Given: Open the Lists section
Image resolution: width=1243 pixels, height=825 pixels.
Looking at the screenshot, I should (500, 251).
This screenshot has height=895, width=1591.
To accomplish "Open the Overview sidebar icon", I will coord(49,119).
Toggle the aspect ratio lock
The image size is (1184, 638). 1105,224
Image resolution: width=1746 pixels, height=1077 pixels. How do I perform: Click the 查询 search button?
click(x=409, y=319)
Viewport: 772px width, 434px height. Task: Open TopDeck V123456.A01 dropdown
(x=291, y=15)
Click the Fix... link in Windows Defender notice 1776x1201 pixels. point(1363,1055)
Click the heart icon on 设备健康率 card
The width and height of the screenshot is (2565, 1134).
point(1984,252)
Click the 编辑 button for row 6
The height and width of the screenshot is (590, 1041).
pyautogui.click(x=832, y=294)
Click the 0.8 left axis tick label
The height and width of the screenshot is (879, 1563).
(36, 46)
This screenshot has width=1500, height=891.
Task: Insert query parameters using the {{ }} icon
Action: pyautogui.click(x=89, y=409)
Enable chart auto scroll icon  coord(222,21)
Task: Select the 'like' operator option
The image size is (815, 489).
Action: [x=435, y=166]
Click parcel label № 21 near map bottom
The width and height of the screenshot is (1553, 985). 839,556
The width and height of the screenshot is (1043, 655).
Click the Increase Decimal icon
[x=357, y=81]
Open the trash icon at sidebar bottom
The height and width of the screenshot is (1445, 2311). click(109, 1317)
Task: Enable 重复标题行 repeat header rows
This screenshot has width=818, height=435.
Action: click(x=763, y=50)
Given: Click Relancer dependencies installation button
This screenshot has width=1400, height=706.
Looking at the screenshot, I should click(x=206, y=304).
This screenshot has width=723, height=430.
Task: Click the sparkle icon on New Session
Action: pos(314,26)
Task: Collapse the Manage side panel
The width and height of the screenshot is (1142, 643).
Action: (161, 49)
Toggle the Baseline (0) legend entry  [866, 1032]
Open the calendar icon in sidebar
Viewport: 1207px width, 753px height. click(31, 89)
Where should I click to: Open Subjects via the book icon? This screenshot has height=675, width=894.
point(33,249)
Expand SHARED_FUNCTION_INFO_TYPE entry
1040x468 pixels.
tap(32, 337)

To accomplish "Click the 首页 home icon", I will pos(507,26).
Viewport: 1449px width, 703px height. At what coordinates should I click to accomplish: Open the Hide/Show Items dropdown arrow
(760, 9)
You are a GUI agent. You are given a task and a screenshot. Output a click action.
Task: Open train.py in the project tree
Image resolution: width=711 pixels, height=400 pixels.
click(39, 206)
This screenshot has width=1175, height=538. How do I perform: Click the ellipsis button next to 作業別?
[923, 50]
################
Problem requirements: Start at the first line of the material and write everything out exactly.

Exercise result:
Given: Open the Lists section
Image resolution: width=1243 pixels, height=825 pixels.
Looking at the screenshot, I should (500, 251).
This screenshot has height=895, width=1591.
To accomplish "Open the Overview sidebar icon", I will coord(49,119).
Toggle the aspect ratio lock
The image size is (1184, 638). 1105,224
Image resolution: width=1746 pixels, height=1077 pixels. How do I perform: Click the 查询 search button?
click(x=409, y=319)
Viewport: 772px width, 434px height. Task: Open TopDeck V123456.A01 dropdown
(x=291, y=15)
Click the Fix... link in Windows Defender notice 1776x1201 pixels. point(1363,1055)
Click the heart icon on 设备健康率 card
The width and height of the screenshot is (2565, 1134).
point(1984,252)
Click the 编辑 button for row 6
The height and width of the screenshot is (590, 1041).
pyautogui.click(x=832, y=294)
Click the 0.8 left axis tick label
The height and width of the screenshot is (879, 1563).
(36, 46)
This screenshot has width=1500, height=891.
Task: Insert query parameters using the {{ }} icon
Action: pyautogui.click(x=89, y=409)
Enable chart auto scroll icon  coord(222,21)
Task: Select the 'like' operator option
The image size is (815, 489).
Action: [x=435, y=166]
Click parcel label № 21 near map bottom
The width and height of the screenshot is (1553, 985). 839,556
The width and height of the screenshot is (1043, 655).
Click the Increase Decimal icon
[x=357, y=81]
Open the trash icon at sidebar bottom
The height and width of the screenshot is (1445, 2311). click(109, 1317)
Task: Enable 重复标题行 repeat header rows
This screenshot has width=818, height=435.
Action: click(x=763, y=50)
Given: Click Relancer dependencies installation button
This screenshot has width=1400, height=706.
Looking at the screenshot, I should click(x=206, y=304).
This screenshot has width=723, height=430.
Task: Click the sparkle icon on New Session
Action: pos(314,26)
Task: Collapse the Manage side panel
The width and height of the screenshot is (1142, 643).
Action: (161, 49)
Toggle the Baseline (0) legend entry  [866, 1032]
Open the calendar icon in sidebar
Viewport: 1207px width, 753px height. click(31, 89)
Where should I click to: Open Subjects via the book icon? This screenshot has height=675, width=894.
point(33,249)
Expand SHARED_FUNCTION_INFO_TYPE entry
1040x468 pixels.
tap(32, 337)

To accomplish "Click the 首页 home icon", I will pos(507,26).
Viewport: 1449px width, 703px height. At what coordinates should I click to accomplish: Open the Hide/Show Items dropdown arrow
(760, 9)
You are a GUI agent. You are given a task and a screenshot. Output a click action.
Task: Open train.py in the project tree
Image resolution: width=711 pixels, height=400 pixels.
click(39, 206)
This screenshot has width=1175, height=538. How do I perform: Click the ellipsis button next to 作業別?
[923, 50]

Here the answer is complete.